El archirrival de los manudos

Esteban Valverde
esteban.valverde@aldia.co.cr

Alajuela. - Desde que ingresó ayer al terreno del Morera Soto, la afición rojinegra le demostró su antipatía, con cánticos e insultos en su contra.

Hablamos del recibimiento que le hicieron los manudos al técnico de Pérez Zeledón, Jeaustin Campos, quien volvió a un reducto en el que a pesar de la derrota mantiene un balance a su favor en cuanto a resultados.

Tanto fue lo que se metieron los rojinegros con el estratega que a la “12” y al resto de aficionados se les olvidó apoyar a su equipo y se concentraron en una canción en particular, la cual decía: “Jeaustin maricón... ”.

Para Campos los hechos que se dieron en el estadio erizo no lo afectaron, más bien lo fortalecieron durante el juego.

“La verdad es que eso me encantó, entre más me gritaron me recordaban mis mejores momentos, yo la verdad me sentí bien y entre más me griten a mí, menos presión tendrán los muchachos dentro del terreno, yo no juego, que me digan todo lo que quieran”, comentó.

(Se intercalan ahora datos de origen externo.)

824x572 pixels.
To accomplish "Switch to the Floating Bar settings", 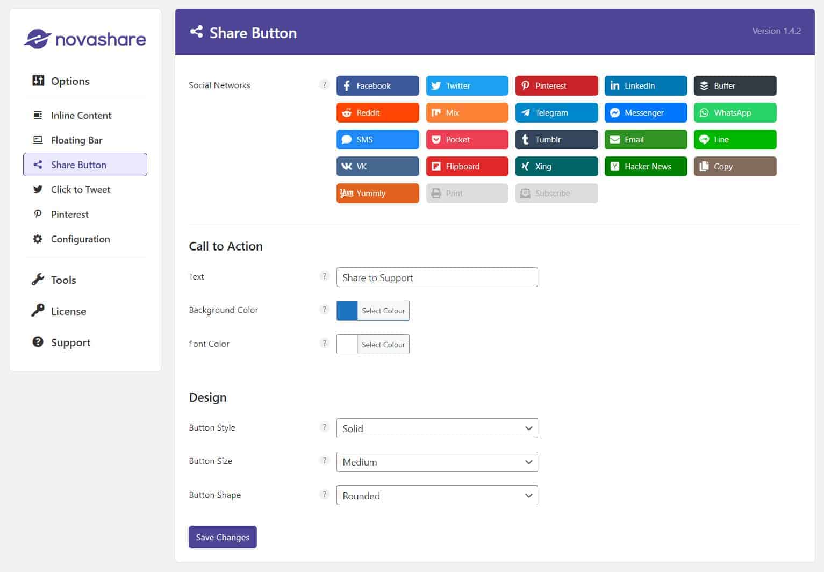I will click(76, 140).
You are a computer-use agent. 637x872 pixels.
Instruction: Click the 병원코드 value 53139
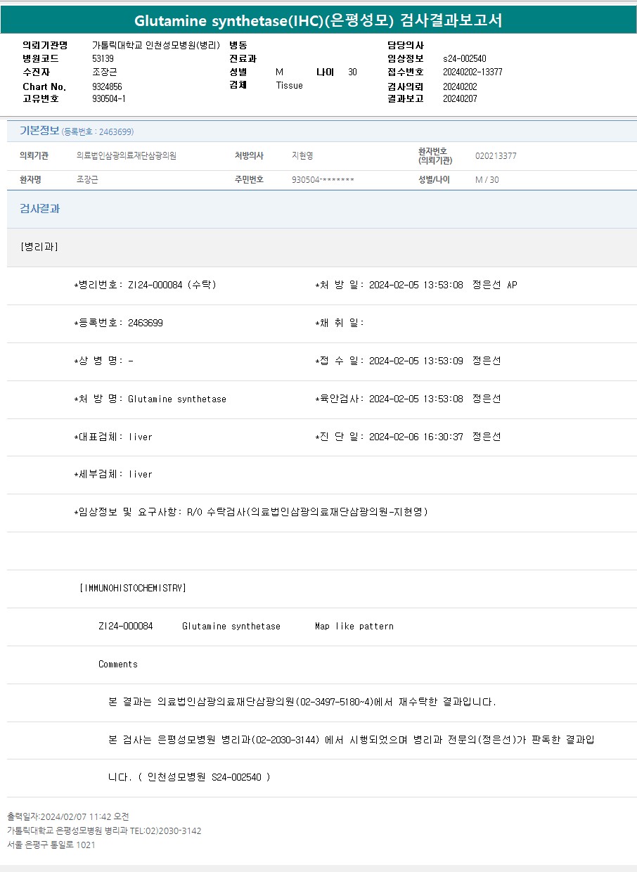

La cabeza del cuerpo técnico del Pérez agregó que desafortunadamente lo que para los simpatizantes de la Liga son tristezas, para él son lindos capítulos (las cinco series de muerte súbita que le ganó a la Liga, como técnico de Saprissa).

“Esto lo que me dice es que en el pasado hice un buen trabajo, lo que fue bueno para mí, para ellos no, pero así es el fútbol”, añadió.

Los liguistas se enfocaron en hacerle la vida imposible. Los que se encontraban detrás de la banca además de decirle de todo, hasta intentaron pegarle una bola, pero fallaron por centímetros. Al técnico tuvieron que enviarle integrantes de la seguridad.

“En la cancha nos pellizcábamos, aquí es exactamente igual, es parte del ‘show’, ya cuando se da el lanzamiento de cosas y ese tipo de situaciones, me parece que es muy delicado, es faltar al respeto”, aseguró Jeaustin, quien curiosamente vistió una camisa morada, la cual lució y enseñó cada vez que pudo. “Es que me quedaba un poco grande, tenía que acomodármela”, concluyó.